July 26 2012
In late November 2010 Colruyt France informed the Competition Authority of three mergers it had carried out in 2003, 2004 and 2009, which it had failed to notify. The Competition Authority, acting of its own motion, examined the applicable rules relating to the limitation period in respect of the dates of the operations at issue. Title III of the Commercial Code on merger control includes no specific provision in this regard, but this does not imply that limitations are not applicable. In matters of competition law, Article L462 7 I - the only provision relating to limitation periods - states that: "Facts dating back more than five years may not be referred to the Competition Authority if no attempt has been made to investigate, establish or punish them." The Competition Authority noted that this provision, which was adopted before merger control was brought under its authority, is nevertheless codified in Title IV of the Commercial Code under the heading "of the Competition Authority". Article L462-7 thus applies to the facts of the case.
With regard to the starting point of the limitation period, the authority held that the implementation of a concentration without prior notification constitutes an ongoing infringement, subject to the rules on instantaneous offences.

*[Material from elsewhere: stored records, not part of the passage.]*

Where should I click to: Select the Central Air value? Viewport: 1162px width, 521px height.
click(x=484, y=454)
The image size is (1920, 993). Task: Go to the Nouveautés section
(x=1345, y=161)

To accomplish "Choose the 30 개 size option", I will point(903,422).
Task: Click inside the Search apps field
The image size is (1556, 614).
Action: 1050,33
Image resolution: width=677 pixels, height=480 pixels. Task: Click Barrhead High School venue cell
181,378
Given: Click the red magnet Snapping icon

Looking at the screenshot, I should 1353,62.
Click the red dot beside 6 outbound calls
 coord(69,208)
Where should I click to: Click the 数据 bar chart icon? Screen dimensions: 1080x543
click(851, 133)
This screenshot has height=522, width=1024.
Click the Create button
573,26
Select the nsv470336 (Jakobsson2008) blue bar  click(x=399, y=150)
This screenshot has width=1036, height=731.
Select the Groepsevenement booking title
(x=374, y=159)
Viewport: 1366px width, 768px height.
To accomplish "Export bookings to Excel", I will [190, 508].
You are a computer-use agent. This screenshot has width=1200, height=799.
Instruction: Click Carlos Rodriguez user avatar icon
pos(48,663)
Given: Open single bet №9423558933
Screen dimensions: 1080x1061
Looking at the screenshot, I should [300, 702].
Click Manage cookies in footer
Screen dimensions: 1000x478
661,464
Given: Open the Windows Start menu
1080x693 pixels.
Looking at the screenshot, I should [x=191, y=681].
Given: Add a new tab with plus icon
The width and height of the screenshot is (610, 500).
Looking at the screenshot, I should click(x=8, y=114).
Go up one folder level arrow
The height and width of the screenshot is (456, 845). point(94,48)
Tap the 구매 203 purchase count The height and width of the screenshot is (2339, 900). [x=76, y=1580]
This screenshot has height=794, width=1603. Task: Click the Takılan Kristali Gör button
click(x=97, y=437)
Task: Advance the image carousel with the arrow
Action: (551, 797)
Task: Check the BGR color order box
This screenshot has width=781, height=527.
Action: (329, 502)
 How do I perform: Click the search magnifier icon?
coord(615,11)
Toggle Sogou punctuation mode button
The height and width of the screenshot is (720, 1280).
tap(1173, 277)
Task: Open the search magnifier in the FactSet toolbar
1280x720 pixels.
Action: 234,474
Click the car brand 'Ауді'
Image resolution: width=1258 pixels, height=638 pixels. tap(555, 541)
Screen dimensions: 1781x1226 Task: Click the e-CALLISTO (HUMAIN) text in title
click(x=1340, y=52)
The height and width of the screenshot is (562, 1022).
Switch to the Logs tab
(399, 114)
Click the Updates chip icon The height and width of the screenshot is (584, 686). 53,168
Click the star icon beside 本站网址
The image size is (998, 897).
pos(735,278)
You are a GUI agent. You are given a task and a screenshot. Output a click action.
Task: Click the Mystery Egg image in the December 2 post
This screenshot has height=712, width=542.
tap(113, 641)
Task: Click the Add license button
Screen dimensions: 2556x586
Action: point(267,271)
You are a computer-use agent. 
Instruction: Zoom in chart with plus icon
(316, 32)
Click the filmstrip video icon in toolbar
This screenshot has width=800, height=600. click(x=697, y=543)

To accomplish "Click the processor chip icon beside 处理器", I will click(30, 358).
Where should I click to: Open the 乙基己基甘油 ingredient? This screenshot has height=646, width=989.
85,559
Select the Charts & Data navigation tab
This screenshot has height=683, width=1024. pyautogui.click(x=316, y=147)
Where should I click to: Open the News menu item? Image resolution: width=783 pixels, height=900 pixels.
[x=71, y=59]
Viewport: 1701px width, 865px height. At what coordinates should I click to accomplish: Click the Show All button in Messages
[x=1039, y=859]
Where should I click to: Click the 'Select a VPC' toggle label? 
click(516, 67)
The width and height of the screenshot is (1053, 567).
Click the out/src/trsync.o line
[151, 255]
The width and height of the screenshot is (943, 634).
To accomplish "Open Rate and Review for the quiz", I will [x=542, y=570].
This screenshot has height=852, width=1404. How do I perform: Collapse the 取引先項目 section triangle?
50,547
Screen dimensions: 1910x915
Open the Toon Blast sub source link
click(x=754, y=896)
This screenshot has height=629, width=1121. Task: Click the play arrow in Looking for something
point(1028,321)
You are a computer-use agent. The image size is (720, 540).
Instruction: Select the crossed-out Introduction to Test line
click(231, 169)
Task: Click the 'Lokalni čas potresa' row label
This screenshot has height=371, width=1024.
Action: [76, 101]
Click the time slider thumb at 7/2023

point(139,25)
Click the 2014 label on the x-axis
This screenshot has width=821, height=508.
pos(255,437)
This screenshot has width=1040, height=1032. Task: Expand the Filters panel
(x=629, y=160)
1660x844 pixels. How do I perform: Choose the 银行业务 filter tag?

It also held that the limitation period starts to run from the day on which the acquisition of control takes effect - because the facts relate to the failure to notify at a specific point in time - and that the realisation of a concentration occurs instantaneously, even though its effects will continue.
The failure to notify must be attributed to the natural or legal person(s) on which the obligation falls, pursuant to Article L430-3 Paragraph 2 of the Commercial Code - that is, the entity or entities ultimately acquiring control of the target (in this case, Belgian company Ets Fr Colruyt) and not solely to the legally entity having signed the acquisition agreement (in this case, Colruyt France).
In setting the amount of the fine for such a serious infringement of public economic order, the Competition Authority took into account, among other things, the extent to which such an operation can be controlled, the size of the undertaking and the means at its disposal and any deliberate intention on the part of its directors to avoid its legal obligation to notify, especially where such a merger is liable to substantially harm competition.
In the present case, the Competition Authority considered that the requirement to notify the transactions in question was quite clear and predictable for a group of Colruyt's size with the means to obtain appropriate legal advice, while at the same time taking into account that the breach was spontaneously denounced by the group, which had cooperated throughout the investigation. Ets Fr Colruyt Fr received a fine of €392,000.